Technical Abstract: Because tilapia grown in the biofloc technology production system can consume the biofloc, it should be possible to optimize formulated diet protein content to account for nutrition derived from consuming biofloc. The present study, conducted in an outdoor biofloc technology production system, evaluated impacts on fish production indices and water quality dynamics of feeding hybrid tilapia (Oreochromis aureus x O. niloticus) fed diets formulated to contain 22.5% to 32.3% intact digestible protein (DP) and 6% lipid. Fingerling (32.2 +/- 10.1g/fish) were stocked in tanks (18.6m2; 16.6m3) in May 2016 at 25/m2 (29/m3) and grown for 5 months to market size. At harvest, fish fed the 22.5% DP diet were significantly smaller (518g/fish) and had significantly higher feed conversion (1.5) than those fed the higher DP diets (553-564g/fish and 1.4, respectively).

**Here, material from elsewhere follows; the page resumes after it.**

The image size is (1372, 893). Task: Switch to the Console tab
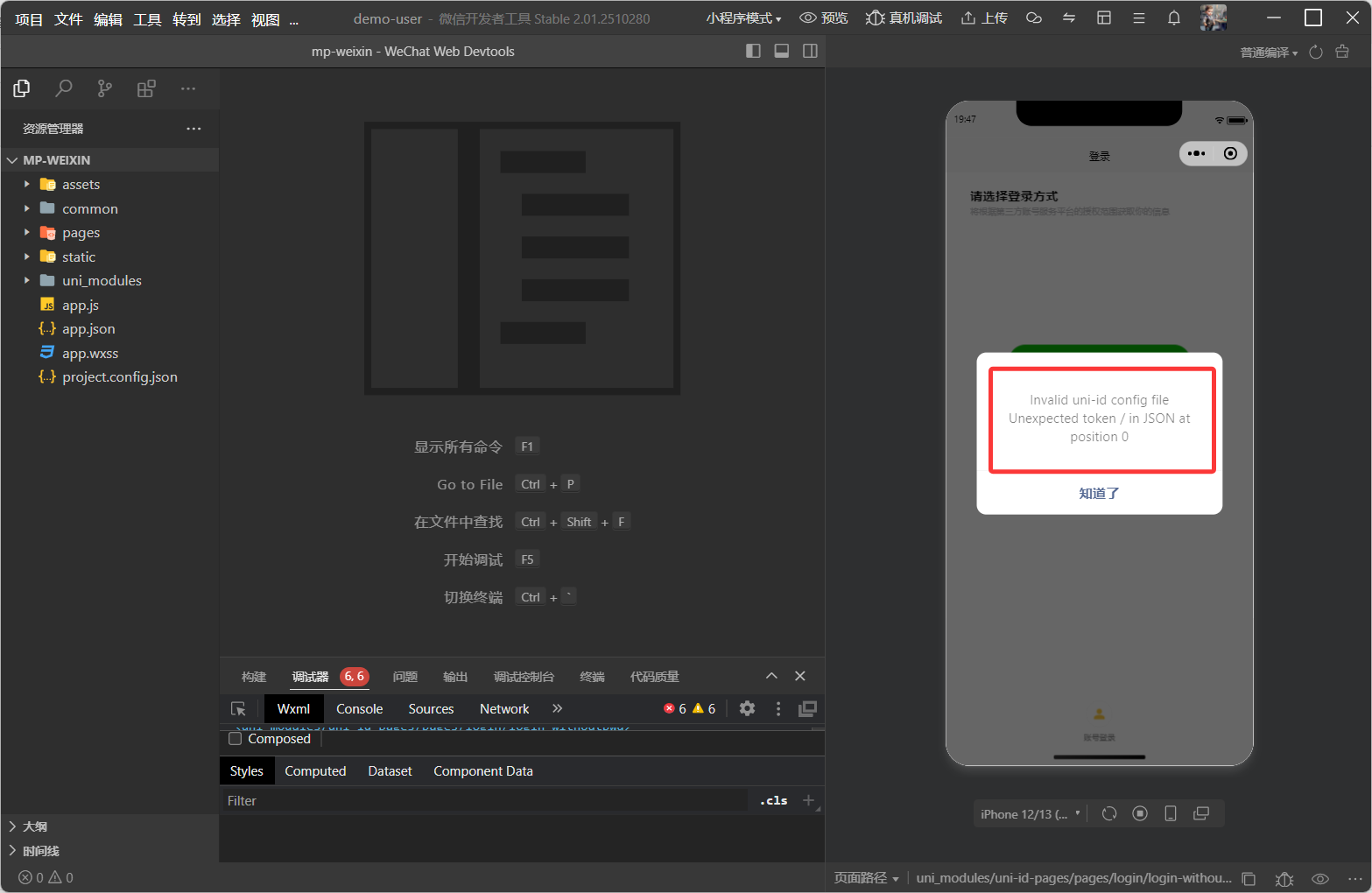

Feed nitrogen input and nitrification rate increased linearly with increased DP. Results of this study suggest that by using ideal protein theory to formulate diets supplemented with the first four limiting amino acids (LYS, MET, THR, ILE) DP can be reduced from 32.3% to 27.7% without adversely affecting hybrid tilapia productivity indices. Market size distributions, nutrient retention, off-flavor, and pond water quality dynamics in relation to diet DP also are discussed.